Transcribe, word for word and without additions, each line below from the one containing "Identify the click" through the one containing "[Otwórz menu główne] (46, 10)", both ends included.

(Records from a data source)
- Opening Delimiter -

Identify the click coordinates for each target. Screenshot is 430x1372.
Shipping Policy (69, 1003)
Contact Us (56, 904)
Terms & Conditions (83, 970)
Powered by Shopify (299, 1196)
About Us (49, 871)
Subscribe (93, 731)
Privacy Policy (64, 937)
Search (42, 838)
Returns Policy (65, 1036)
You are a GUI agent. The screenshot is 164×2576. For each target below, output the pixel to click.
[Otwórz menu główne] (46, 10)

- Closing Delimiter -
- Opening Delimiter -

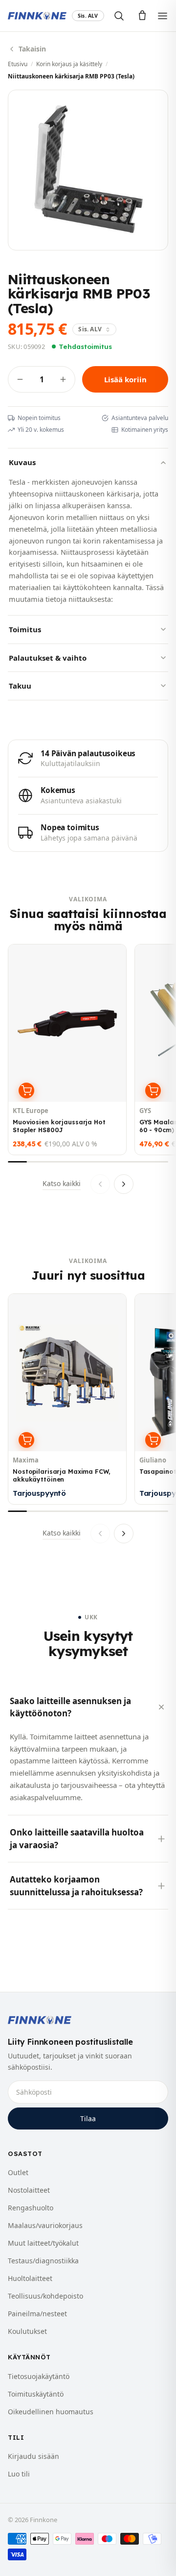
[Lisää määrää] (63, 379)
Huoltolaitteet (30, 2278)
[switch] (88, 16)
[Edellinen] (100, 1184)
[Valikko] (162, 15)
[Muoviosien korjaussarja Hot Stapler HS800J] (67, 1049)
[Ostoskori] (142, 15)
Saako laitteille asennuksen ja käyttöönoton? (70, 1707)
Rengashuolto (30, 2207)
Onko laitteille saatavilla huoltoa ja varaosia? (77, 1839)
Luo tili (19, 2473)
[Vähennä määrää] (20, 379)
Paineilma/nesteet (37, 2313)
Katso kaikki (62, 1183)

- Closing Delimiter -
- Opening Delimiter -

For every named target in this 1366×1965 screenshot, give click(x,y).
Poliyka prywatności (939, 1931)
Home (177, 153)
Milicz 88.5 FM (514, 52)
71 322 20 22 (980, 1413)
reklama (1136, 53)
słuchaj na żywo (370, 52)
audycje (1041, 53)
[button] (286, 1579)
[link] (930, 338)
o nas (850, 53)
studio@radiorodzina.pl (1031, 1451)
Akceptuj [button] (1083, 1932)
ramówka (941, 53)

- Closing Delimiter -

Response to the task =>
Identify the click coordinates for each target. Screenshot is 430x1372.
Shipping Policy (69, 1003)
Contact Us (56, 904)
Terms & Conditions (83, 970)
Powered by Shopify (299, 1196)
About Us (49, 871)
Subscribe (93, 731)
Privacy Policy (64, 937)
Search (42, 838)
Returns Policy (65, 1036)
You are a GUI agent. The screenshot is 164×2576. For each target below, output the pixel to click.
[Otwórz menu główne] (46, 10)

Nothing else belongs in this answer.